September 17, 2013
The Center for Memory, Peace, and Reconciliation (Centro de Memoria, Paz, y Reconciliación) lies at the intersection of Calle 26 and Carrera 19B, just next to the Park of Reconciliation. It is a new complex, built on the lands of the central cemetery of Bogota and administered by the Mayor’s Office. This is the place where President Juan Manuel Santos and Mayor Gustavo Petro planted a tree for peace last April.
I had visited the Center last year when it was under construction. The building of the center struck me as a great metaphor for peacebuilding, as both share many challenges and respond to similar questions. For example, how can painful memories of death and structural violence lay the foundation for a more just and inclusive society? How can lands marked by war become places immune to further violence? How can homes and dreams be rebuilt following the anguish of displacement? How can the disappeared be given new bodily forms? How can injustice sow the seeds of justice? How, ultimately, can death and memories of death be transformed into something that is life-giving?
A New Memory Center Exhibit
The new Memory Center implicitly responds to such questions. I returned there several weeks ago to see how construction was coming along. I met with the director, Camilo González Posso, who told me he had just received the official keys to the Center, which is now receiving visitors and boasts an impressive agenda of public programs.
Camilo walked me through the Center and together we visited the new exhibit, “From April 9th to the Havana Dialogues” (“Del 9 de abril a los diálogos de la Habana”). Within each of the rooms of this exhibit, the Zeitgeist of different eras of Colombia’s history of conflict and peace is recreated through music, art, and other cultural artifacts. In the first room, cordoned off with luxurious velvet burgundy drapes of a 1940s theatre, one can view a documentary about Jorge Eliécer Gaitán, the populist Liberal leader whose assassination during his second presidential campaign in 1948 set off the Bogotazo and ushered in a decade of civil unrest known as La Violencia (1948 to 1958). Photographs, videos and animations tell the tales of the agrarian counter-reform, and the establishment of the National Front. A charming café, another icon of the 1950s, serves coffee and encourages conversation. In yet another room, one can read literary magazines of the time, or watch historic news reels of President Kennedy’s speeches during the Cuban Missile Crisis. Maps and game boards show the rise of military dictatorships throughout the region in the 1960s and 70s. Another room is dedicated to the history of the Constitution of 1991, widely considered a peace agreement, that institutionalized and broadened guarantees for human rights. In the last room of the exhibit, one can learn about the development of the peace talks that began in Oslo in October 2012 and continue today in Havana. Multimedia allow the visitor to watch the announcements about the talks as they develop and to view interviews with the negotiators. The room is also set up with the Mayor’s official ballot box where citizens can provide inputs for the table in Havana.

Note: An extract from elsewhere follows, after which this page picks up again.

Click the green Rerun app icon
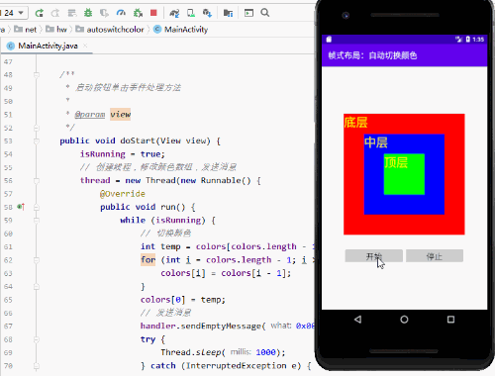Image resolution: width=495 pixels, height=376 pixels. [x=40, y=13]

Following the exhibit, I walked around the Center a bit more. I found it to be a place of tranquility and dignity. Within the Center, light and transparency dominate the shadows. I talked with some of the staff and learned how communities and victims participated in the design of the Center. (For more photos, see the slide show and photo essay in the previous Spanish blog.) Victims and survivors from every region of the country have shared and documented their stories for the Center’s archives and programming. These will become integrated into the historical narrative of the country. In public and private ceremonies, they have delivered samples of earth from their regions, that have been collected in small glass test tubes and incorporated as structural elements in the design of the building.
The Center makes us reflect on the history of violence in Colombia as well as the more hidden history of peace efforts. These larger histories are infused with the personal stories of individual victims, survivors, and communities. The inclusion of these memories, narratives, and earth samples recognizes and restores dignity to the victims, and are laying the foundations for reconciliation in Colombia. As the building of the Center has benefited from the participation of many of these voices, so too the construction of peace will be strengthened by their participation.